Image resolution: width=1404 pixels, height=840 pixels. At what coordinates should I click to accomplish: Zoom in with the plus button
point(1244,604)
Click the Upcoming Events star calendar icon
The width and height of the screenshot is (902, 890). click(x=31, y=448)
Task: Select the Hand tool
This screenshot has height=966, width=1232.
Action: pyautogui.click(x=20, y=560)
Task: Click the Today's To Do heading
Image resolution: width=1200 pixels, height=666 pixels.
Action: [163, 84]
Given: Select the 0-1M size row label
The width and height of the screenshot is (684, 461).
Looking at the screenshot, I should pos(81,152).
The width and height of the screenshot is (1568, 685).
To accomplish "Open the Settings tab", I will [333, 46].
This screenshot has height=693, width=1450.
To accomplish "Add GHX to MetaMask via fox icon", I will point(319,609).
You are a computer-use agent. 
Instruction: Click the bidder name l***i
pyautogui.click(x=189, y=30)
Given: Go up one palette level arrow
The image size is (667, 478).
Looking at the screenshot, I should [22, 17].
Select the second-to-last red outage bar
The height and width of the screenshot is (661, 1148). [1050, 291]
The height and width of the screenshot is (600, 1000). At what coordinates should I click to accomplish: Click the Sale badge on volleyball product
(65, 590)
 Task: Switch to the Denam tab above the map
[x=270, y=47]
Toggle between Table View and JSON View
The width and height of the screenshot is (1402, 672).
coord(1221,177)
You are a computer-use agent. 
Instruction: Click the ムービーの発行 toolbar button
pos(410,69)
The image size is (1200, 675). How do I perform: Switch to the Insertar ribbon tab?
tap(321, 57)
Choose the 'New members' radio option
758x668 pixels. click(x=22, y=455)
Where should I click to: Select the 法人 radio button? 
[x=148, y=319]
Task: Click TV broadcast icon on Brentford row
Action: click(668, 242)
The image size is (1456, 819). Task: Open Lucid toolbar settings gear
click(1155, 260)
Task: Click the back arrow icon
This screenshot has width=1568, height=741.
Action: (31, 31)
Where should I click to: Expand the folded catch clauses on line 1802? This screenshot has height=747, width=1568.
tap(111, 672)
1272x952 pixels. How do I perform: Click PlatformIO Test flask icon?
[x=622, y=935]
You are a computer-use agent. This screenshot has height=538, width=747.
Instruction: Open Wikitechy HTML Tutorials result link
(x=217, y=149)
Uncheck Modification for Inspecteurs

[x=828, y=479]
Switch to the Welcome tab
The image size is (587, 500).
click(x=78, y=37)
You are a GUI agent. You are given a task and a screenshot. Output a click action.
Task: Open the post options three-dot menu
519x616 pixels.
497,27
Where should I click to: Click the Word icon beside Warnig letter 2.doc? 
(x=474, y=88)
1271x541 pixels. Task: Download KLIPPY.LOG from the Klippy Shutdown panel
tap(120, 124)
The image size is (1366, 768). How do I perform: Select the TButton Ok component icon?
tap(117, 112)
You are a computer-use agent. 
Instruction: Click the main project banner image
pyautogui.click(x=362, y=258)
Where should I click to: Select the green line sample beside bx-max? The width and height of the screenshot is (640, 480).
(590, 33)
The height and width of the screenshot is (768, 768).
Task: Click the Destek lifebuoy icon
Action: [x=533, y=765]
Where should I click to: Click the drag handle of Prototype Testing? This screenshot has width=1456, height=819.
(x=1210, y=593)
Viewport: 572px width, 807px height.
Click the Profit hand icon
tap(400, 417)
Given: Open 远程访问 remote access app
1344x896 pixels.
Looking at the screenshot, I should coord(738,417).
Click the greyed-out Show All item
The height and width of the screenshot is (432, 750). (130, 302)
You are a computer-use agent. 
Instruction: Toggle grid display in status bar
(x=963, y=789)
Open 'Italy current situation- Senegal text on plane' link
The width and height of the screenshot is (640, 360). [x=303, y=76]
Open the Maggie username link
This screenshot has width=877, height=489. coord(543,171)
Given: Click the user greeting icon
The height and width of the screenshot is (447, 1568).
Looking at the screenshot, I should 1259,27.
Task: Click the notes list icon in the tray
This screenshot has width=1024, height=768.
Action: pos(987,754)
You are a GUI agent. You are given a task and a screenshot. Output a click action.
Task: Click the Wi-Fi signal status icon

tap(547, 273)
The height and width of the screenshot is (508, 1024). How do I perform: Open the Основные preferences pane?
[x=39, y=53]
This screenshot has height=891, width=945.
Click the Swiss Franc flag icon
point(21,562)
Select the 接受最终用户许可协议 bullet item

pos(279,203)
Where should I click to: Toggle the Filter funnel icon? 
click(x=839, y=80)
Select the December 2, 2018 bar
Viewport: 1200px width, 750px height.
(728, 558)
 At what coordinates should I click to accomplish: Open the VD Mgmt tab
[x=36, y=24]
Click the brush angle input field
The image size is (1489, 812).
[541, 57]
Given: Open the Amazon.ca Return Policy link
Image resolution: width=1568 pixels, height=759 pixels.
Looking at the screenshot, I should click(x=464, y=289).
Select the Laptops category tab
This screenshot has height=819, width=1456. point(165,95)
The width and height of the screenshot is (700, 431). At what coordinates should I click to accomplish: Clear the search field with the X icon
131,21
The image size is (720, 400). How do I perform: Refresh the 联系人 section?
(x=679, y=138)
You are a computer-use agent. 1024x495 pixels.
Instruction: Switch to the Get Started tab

____

- DIRECTION -
Rewrite the items above, swapping every "computer-use agent" for "desktop agent" and leaving the rest untouched.

- WRITTEN ANSWER -
Image resolution: width=1404 pixels, height=840 pixels. At what coordinates should I click to accomplish: Zoom in with the plus button
point(1244,604)
Click the Upcoming Events star calendar icon
The width and height of the screenshot is (902, 890). click(x=31, y=448)
Task: Select the Hand tool
This screenshot has height=966, width=1232.
Action: pyautogui.click(x=20, y=560)
Task: Click the Today's To Do heading
Image resolution: width=1200 pixels, height=666 pixels.
Action: [163, 84]
Given: Select the 0-1M size row label
The width and height of the screenshot is (684, 461).
Looking at the screenshot, I should pos(81,152).
The width and height of the screenshot is (1568, 685).
To accomplish "Open the Settings tab", I will [333, 46].
This screenshot has height=693, width=1450.
To accomplish "Add GHX to MetaMask via fox icon", I will point(319,609).
You are a desktop agent. 
Instruction: Click the bidder name l***i
pyautogui.click(x=189, y=30)
Given: Go up one palette level arrow
The image size is (667, 478).
Looking at the screenshot, I should [22, 17].
Select the second-to-last red outage bar
The height and width of the screenshot is (661, 1148). [1050, 291]
The height and width of the screenshot is (600, 1000). At what coordinates should I click to accomplish: Click the Sale badge on volleyball product
(65, 590)
 Task: Switch to the Denam tab above the map
[x=270, y=47]
Toggle between Table View and JSON View
The width and height of the screenshot is (1402, 672).
coord(1221,177)
You are a desktop agent. 
Instruction: Click the ムービーの発行 toolbar button
pos(410,69)
The image size is (1200, 675). How do I perform: Switch to the Insertar ribbon tab?
tap(321, 57)
Choose the 'New members' radio option
758x668 pixels. click(x=22, y=455)
Where should I click to: Select the 法人 radio button? 
[x=148, y=319]
Task: Click TV broadcast icon on Brentford row
Action: click(668, 242)
The image size is (1456, 819). Task: Open Lucid toolbar settings gear
click(1155, 260)
Task: Click the back arrow icon
This screenshot has width=1568, height=741.
Action: (31, 31)
Where should I click to: Expand the folded catch clauses on line 1802? This screenshot has height=747, width=1568.
tap(111, 672)
1272x952 pixels. How do I perform: Click PlatformIO Test flask icon?
[x=622, y=935]
You are a desktop agent. This screenshot has height=538, width=747.
Instruction: Open Wikitechy HTML Tutorials result link
(x=217, y=149)
Uncheck Modification for Inspecteurs

[x=828, y=479]
Switch to the Welcome tab
The image size is (587, 500).
click(x=78, y=37)
You are a GUI agent. You are given a task and a screenshot. Output a click action.
Task: Open the post options three-dot menu
519x616 pixels.
497,27
Where should I click to: Click the Word icon beside Warnig letter 2.doc? 
(x=474, y=88)
1271x541 pixels. Task: Download KLIPPY.LOG from the Klippy Shutdown panel
tap(120, 124)
The image size is (1366, 768). How do I perform: Select the TButton Ok component icon?
tap(117, 112)
You are a desktop agent. 
Instruction: Click the main project banner image
pyautogui.click(x=362, y=258)
Where should I click to: Select the green line sample beside bx-max? The width and height of the screenshot is (640, 480).
(590, 33)
The height and width of the screenshot is (768, 768).
Task: Click the Destek lifebuoy icon
Action: [x=533, y=765]
Where should I click to: Click the drag handle of Prototype Testing? This screenshot has width=1456, height=819.
(x=1210, y=593)
Viewport: 572px width, 807px height.
Click the Profit hand icon
tap(400, 417)
Given: Open 远程访问 remote access app
1344x896 pixels.
Looking at the screenshot, I should coord(738,417).
Click the greyed-out Show All item
The height and width of the screenshot is (432, 750). (130, 302)
You are a desktop agent. 
Instruction: Toggle grid display in status bar
(x=963, y=789)
Open 'Italy current situation- Senegal text on plane' link
The width and height of the screenshot is (640, 360). [x=303, y=76]
Open the Maggie username link
This screenshot has width=877, height=489. coord(543,171)
Given: Click the user greeting icon
The height and width of the screenshot is (447, 1568).
Looking at the screenshot, I should 1259,27.
Task: Click the notes list icon in the tray
This screenshot has width=1024, height=768.
Action: pos(987,754)
You are a GUI agent. You are given a task and a screenshot. Output a click action.
Task: Click the Wi-Fi signal status icon

tap(547, 273)
The height and width of the screenshot is (508, 1024). How do I perform: Open the Основные preferences pane?
[x=39, y=53]
This screenshot has height=891, width=945.
Click the Swiss Franc flag icon
point(21,562)
Select the 接受最终用户许可协议 bullet item

pos(279,203)
Where should I click to: Toggle the Filter funnel icon? 
click(x=839, y=80)
Select the December 2, 2018 bar
Viewport: 1200px width, 750px height.
(728, 558)
 At what coordinates should I click to accomplish: Open the VD Mgmt tab
[x=36, y=24]
Click the brush angle input field
The image size is (1489, 812).
[541, 57]
Given: Open the Amazon.ca Return Policy link
Image resolution: width=1568 pixels, height=759 pixels.
Looking at the screenshot, I should click(x=464, y=289).
Select the Laptops category tab
This screenshot has height=819, width=1456. point(165,95)
The width and height of the screenshot is (700, 431). At what coordinates should I click to accomplish: Clear the search field with the X icon
131,21
The image size is (720, 400). How do I perform: Refresh the 联系人 section?
(x=679, y=138)
You are a desktop agent. 1024x495 pixels.
Instruction: Switch to the Get Started tab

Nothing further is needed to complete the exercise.